## [Task]
For this exercise, reproduce each entry below exactly, excluding pictures.

*** Task material Section Begins ***

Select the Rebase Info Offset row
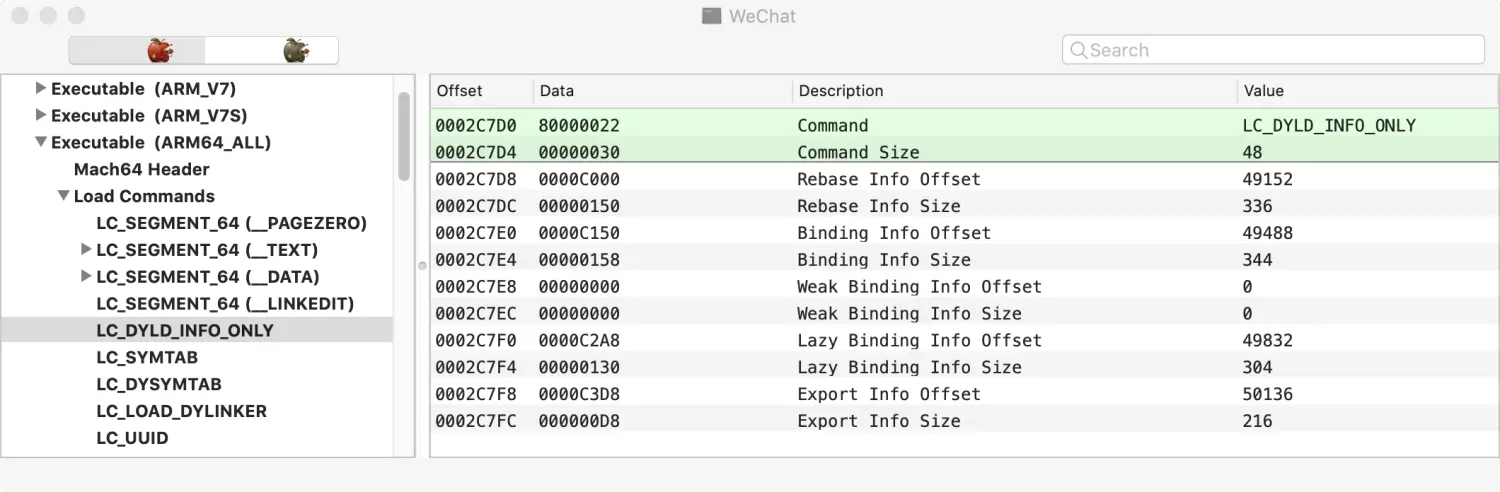click(x=888, y=180)
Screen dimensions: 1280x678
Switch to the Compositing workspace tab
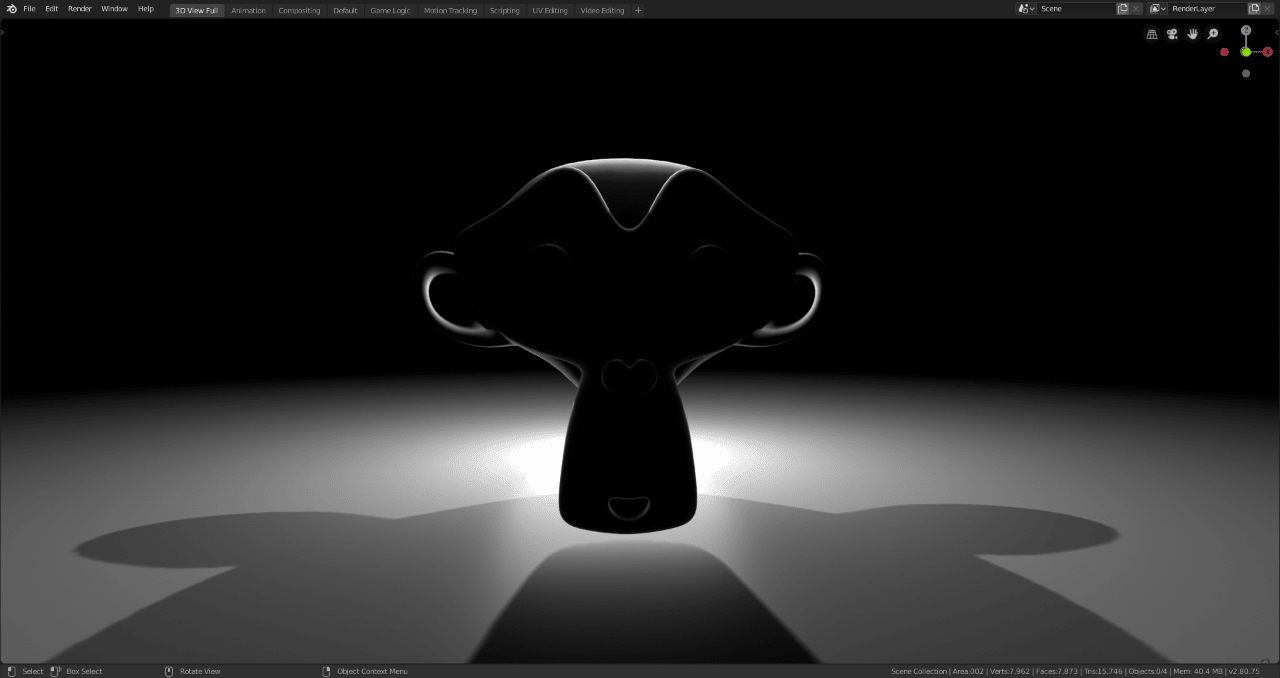[x=299, y=10]
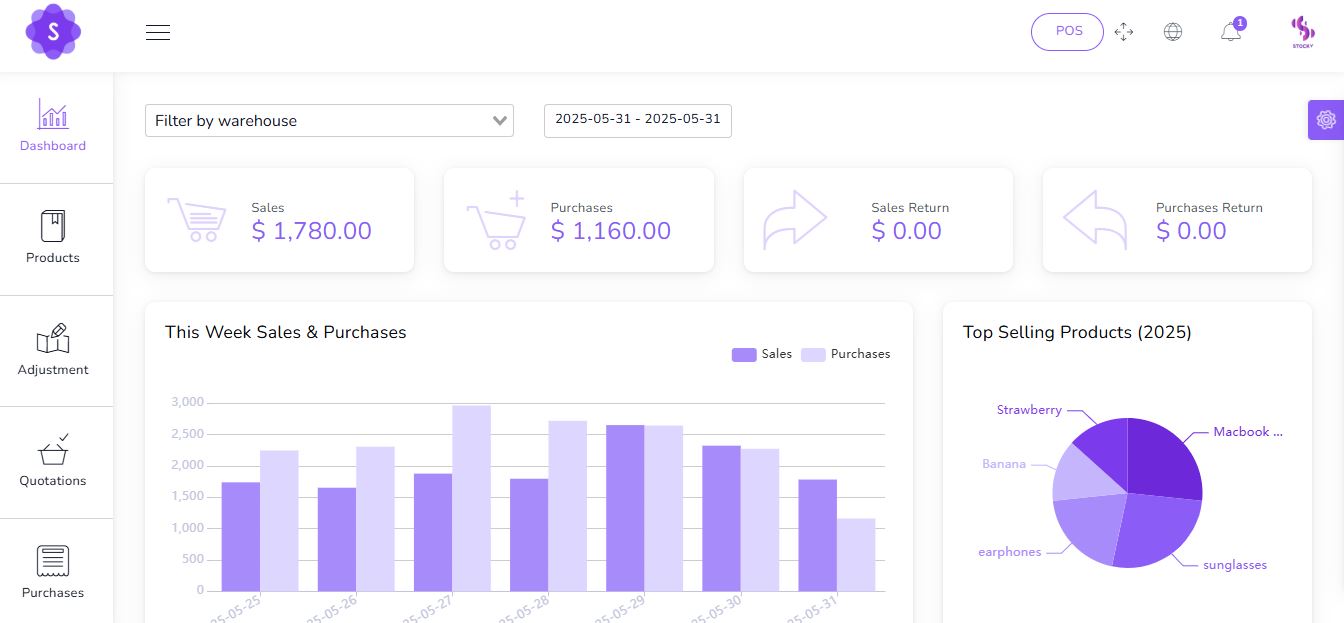
Task: Click the purple S logo at top left
Action: pos(53,32)
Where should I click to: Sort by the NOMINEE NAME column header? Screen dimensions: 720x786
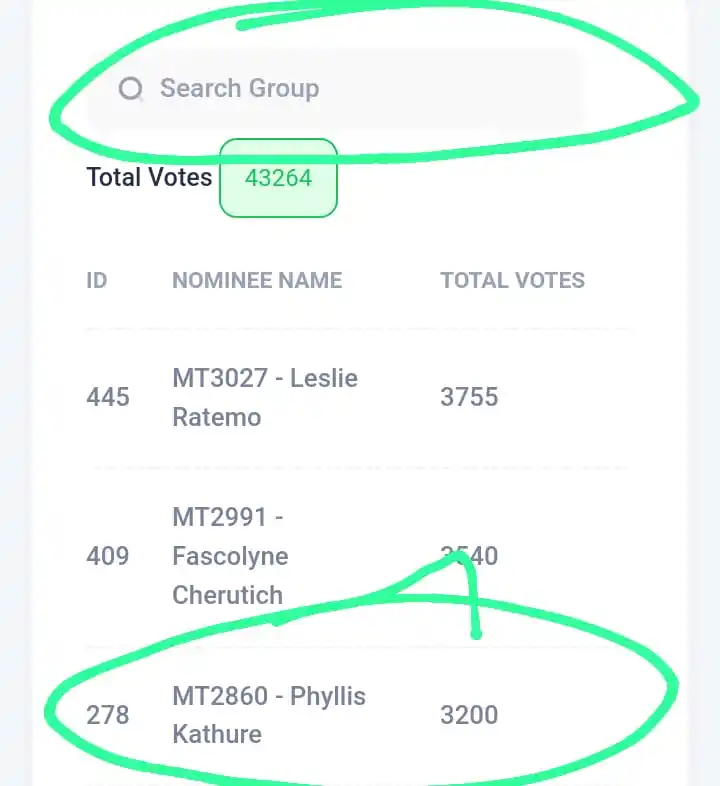257,281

*** Task material Section Ends ***

## [Task solution]
Select the Rebase Info Offset row
click(x=888, y=180)
Screen dimensions: 1280x678
Switch to the Compositing workspace tab
[x=299, y=10]
Task: Click the purple S logo at top left
Action: pos(53,32)
Where should I click to: Sort by the NOMINEE NAME column header? Screen dimensions: 720x786
257,281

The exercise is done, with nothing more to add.